Add all ingredients to a blender and puree until smooth.(if you want a smoother consistency, use cooked oats)

Protein powders are renowned for their ability to pack a lot of protein into small, mixable portions. These powders have an appropriate interest and following, particularly for bodybuilders. However, there are a number of athletes who, for various reasons, do not wish to use refined powders. For athletes with a less intense need for concentrated protein, but who still want to build or maintain lean muscle, a whole foods approach to post-workout protein intake is more desirable and perhaps even better for your body.

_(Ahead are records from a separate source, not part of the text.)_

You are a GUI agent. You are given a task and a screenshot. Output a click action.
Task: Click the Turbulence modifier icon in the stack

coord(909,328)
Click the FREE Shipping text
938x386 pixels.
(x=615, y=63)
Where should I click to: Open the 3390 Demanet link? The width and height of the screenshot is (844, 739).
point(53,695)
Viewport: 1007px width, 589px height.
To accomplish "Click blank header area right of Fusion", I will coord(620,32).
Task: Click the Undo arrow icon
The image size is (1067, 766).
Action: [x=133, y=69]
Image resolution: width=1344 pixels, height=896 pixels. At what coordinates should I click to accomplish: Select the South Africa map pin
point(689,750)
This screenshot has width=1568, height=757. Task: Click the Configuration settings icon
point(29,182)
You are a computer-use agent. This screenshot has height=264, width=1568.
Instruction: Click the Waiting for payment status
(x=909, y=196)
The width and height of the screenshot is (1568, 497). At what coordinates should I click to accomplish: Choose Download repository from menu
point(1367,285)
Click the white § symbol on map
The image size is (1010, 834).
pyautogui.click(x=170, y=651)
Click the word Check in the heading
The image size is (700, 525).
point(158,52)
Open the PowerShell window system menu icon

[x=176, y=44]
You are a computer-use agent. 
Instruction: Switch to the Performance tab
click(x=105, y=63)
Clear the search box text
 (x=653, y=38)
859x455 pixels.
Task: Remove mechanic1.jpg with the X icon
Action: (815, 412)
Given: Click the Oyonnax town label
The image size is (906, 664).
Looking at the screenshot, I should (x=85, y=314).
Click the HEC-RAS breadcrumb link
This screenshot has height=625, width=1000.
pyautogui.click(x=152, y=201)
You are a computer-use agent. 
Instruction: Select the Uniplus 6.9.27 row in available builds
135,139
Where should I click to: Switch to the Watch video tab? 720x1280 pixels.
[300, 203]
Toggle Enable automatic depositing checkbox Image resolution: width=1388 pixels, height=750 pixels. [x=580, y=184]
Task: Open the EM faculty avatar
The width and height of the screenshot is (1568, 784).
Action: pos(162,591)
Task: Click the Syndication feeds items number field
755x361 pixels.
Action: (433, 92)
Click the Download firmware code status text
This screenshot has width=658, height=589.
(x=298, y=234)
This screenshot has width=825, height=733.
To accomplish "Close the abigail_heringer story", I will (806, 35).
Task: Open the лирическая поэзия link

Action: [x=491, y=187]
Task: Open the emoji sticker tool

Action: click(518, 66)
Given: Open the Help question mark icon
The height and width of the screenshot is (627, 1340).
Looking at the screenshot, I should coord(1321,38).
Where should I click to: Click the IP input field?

Proteins need to be balanced with fat and carbohydrates in order to satisfy you and mitigate hunger. Nature does a great job of packaging proteins within whole foods. The proteins found in whole food are easier for the body to utilize as the right combo of fats and carbs are present to allow for full assimilation of both the protein and the other nutrients.

Post-workout smoothies are a popular way for athletes to boost recovery and replenish the nutrients lost during training. Without using a protein powder, it can be tricky to pack a lot of protein into a smoothie. I’ve created a smoothie that does not use any refined protein powders yet still provides 25 or more grams of protein in each smoothie.

Building a protein smoothie with whole foods is an exercise in layering. Combine creamy proteins like yogurt, quark, cottage cheese, beans, and nut butter with protein-heavy seeds or grains like hemp, chia, oats, or quinoa and you can’t go wrong.